"Gorizia and Nova Gorica belonged
to different political worlds, and even if they had only ten
inhabitants, for what they did, they would be symbolic enough."
"They must make people understand that the world can change even
for the good, not only for the bad." Romano Prodi is convinced
of this as he talks about Europe and enlargement in an interview
with Il Piccolo and Messaggero Veneto today, as the two Gorizias
prepare to become the European Capital of Culture in 2025.
With Ukraine, Gaza, and the Red Sea crises, "it is doubly
important" to spread this message, Prodi underlines, "because it
is against the tide. There is war, but there are also peoples
who have united instead of slaughtering each other. Today, it is
symbolically vital to show how the EU has created peace within
it. Then we go to the European elections.
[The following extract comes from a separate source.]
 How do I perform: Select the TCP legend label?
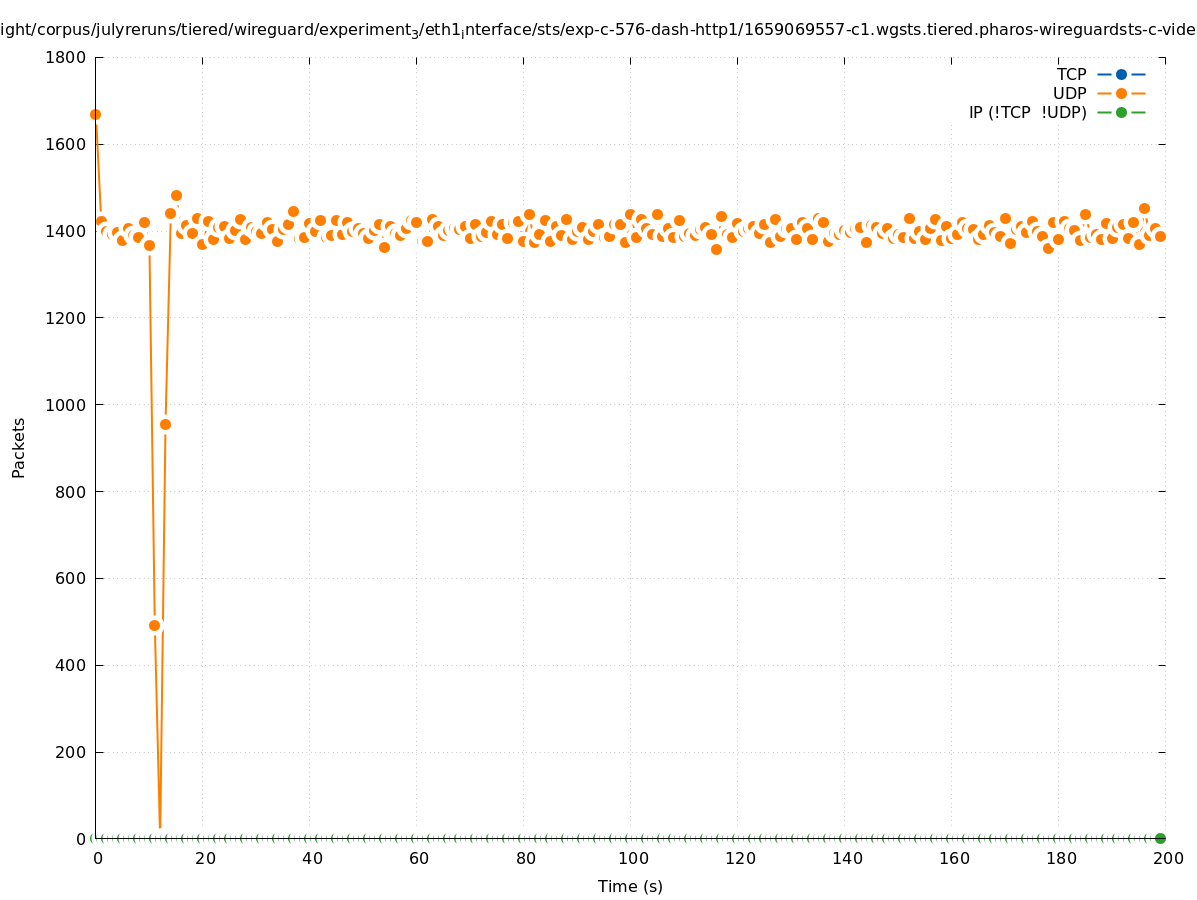tap(1071, 74)
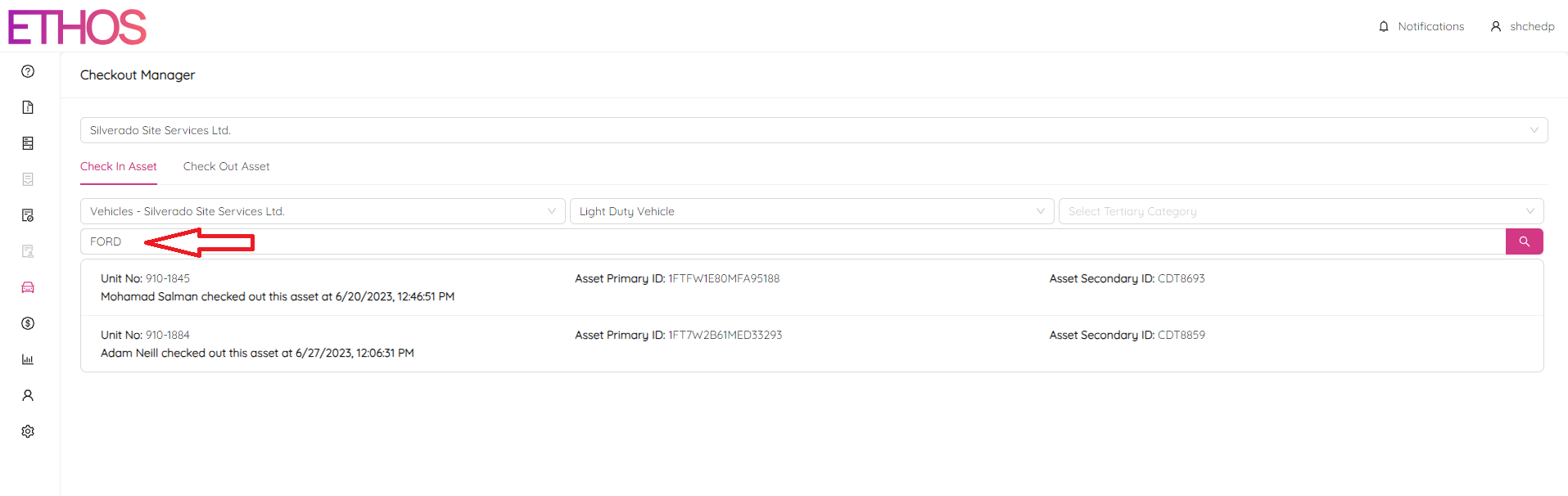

People will understand
that Europe has made this possible."
The former EU Commission president remarked that the Gorica
border was the first barbed-wire border he saw during his
university years "between 1959 and 1961." In 2004, Prodi
celebrated its fall when Slovenia joined the EU.
"I have always believed that the former Yugoslavia and
Albania were part of Europe," Prodi added, speaking of
enlargement, "we are very late because of the delays in
negotiations caused by France with Albania and Macedonia. It is
a process that must go on. There is no obstacle as these
countries do not have such a great economic weight to create
disturbances or problems. Certainly, they must be accompanied by
a change in European institutions, but this should have been
done with the 2004 enlargement," "instead it did not happen."